Domain names explained — and how to get your own!

Alex Maroya — Your Tech Coach
3 min readOct 28, 2019

There isn’t a day goes by in Australia without a story about how hard it is to get into the real estate market. Online real estate, by contrast, has never been easier or cheaper to obtain. Here’s how to get your own home on the web!

You probably already know that the address you enter into a web browser such as Google Chrome goes something like this: [the https://www prefix is usually omitted in modern browsers]

This textual address points to a numeric IP (Internet Protocol) address relating to a particular server location where the information you are hosting is stored.

The .au suffix (technically called an Country Code Top Level Domain) signifies it is an Australian website. Most countries have their own top level domain, for example .nz is the domain for New Zealand.

The .com (or second level domain) signifies the type of website, i.e. commercial. Other common second level domains are .edu (education), .org (not for profit organisation) and .gov (government).
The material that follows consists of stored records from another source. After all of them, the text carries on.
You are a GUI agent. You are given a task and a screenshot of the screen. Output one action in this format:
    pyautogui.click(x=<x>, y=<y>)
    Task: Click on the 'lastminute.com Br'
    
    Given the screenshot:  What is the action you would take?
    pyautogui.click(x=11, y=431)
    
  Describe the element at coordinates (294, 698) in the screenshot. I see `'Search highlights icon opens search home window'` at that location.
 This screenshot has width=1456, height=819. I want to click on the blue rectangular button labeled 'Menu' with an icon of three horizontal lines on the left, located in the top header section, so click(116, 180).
The domain name can be anything you want (within reason) so long as it isn’t already held by someone else. In Australia, you also generally have to show some evidence that the domain you are requesting is connected to a business or organisation you run (e.g. by providing registration details of your company or association).
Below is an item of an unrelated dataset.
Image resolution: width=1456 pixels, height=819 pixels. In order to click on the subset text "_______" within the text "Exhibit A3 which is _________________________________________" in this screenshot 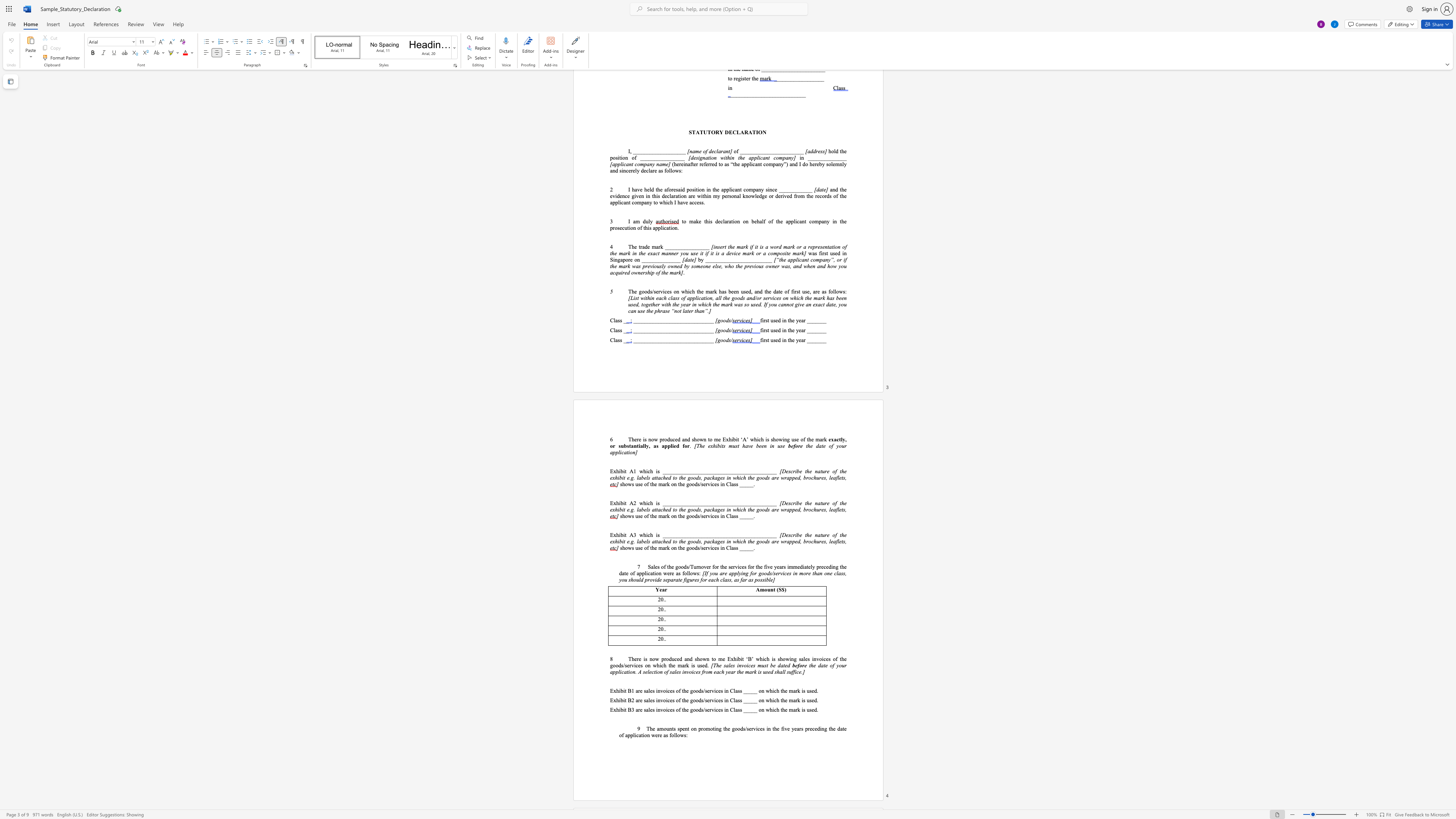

You need not be limited to Australian domains however. Generic Top Level Domains (i.e. .com, .org, etc domains without a Country Code suffix) constitute the majority of websites. “Open slather” applies to most generic names i.e. the name can be registered by anyone in the world without needing to prove a connection to the name. This means however that most popular names were snapped up a long time ago!

Securing your own name is called “domain registration” and can be processed by a number of commercial providers. A quick search via the provider’s website will let you know if the name you want (or something similar) is available. Shop around for a good registration fee, likely to be $15–30 annually for an Australian address. I use Domain Names Australia, while other well known registrars include Melbourne IT and Digital Pacific. Many providers have very cheap “sign on” specials including extras such as email, but watch out for the auto-renewal, when you might find yourself paying a significantly higher fee!
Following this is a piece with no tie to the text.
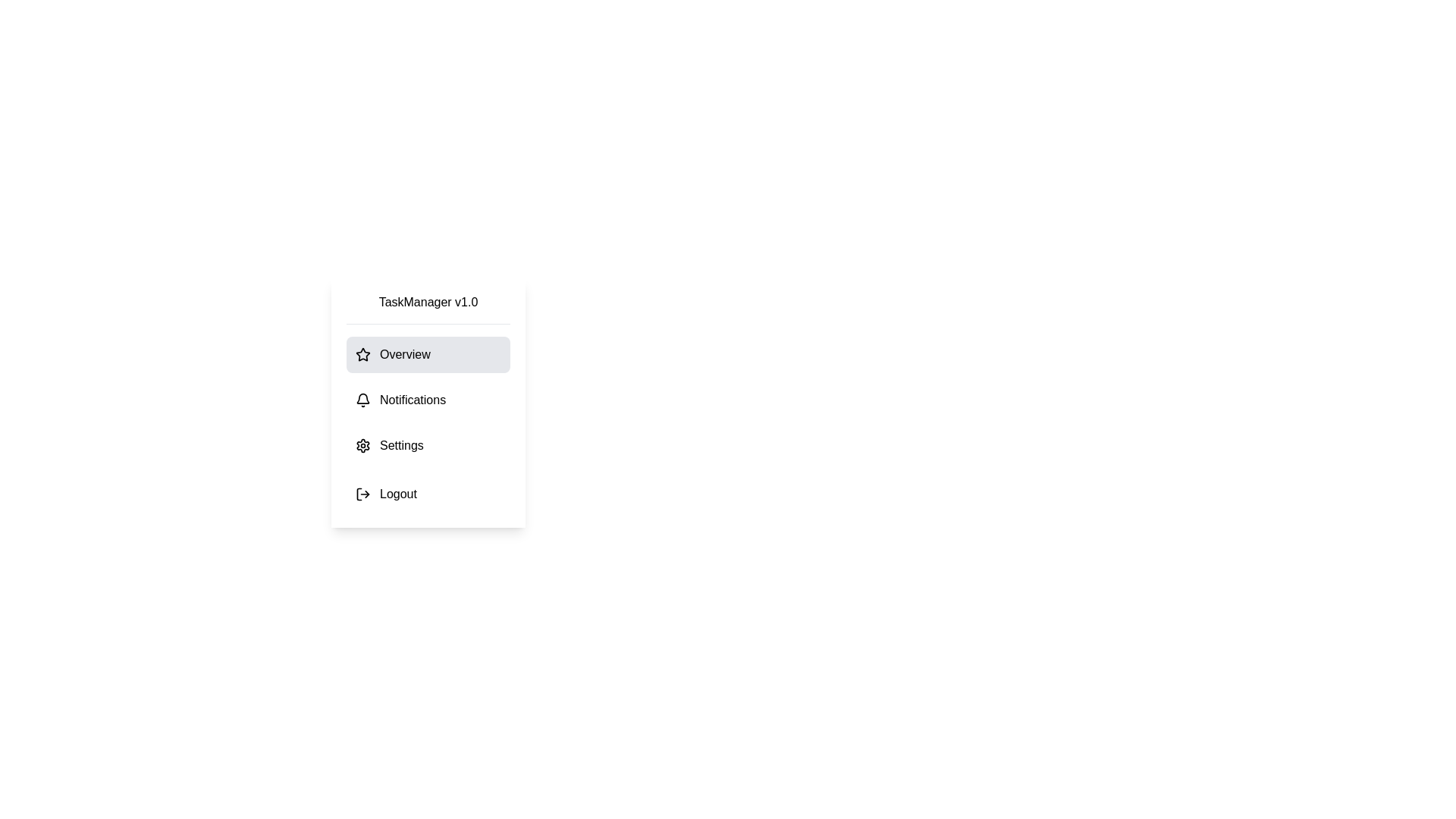  Describe the element at coordinates (401, 444) in the screenshot. I see `the 'Settings' label located in the vertical menu under 'TaskManager v1.0', positioned between 'Notifications' and 'Logout'` at that location.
A quick search will tell whether the domain you’re after is available

Once your domain is registered it stays yours as long as you pay the annual registration fee renewal. You can also transfer or sell the domain to another party or move the name to another registration provider.

Once you have your domain the next step is to host some content e.g. a professional page or a hobby. The organisation with which you register your domain will usually also offer hosting for your website — but that’s a story for another day.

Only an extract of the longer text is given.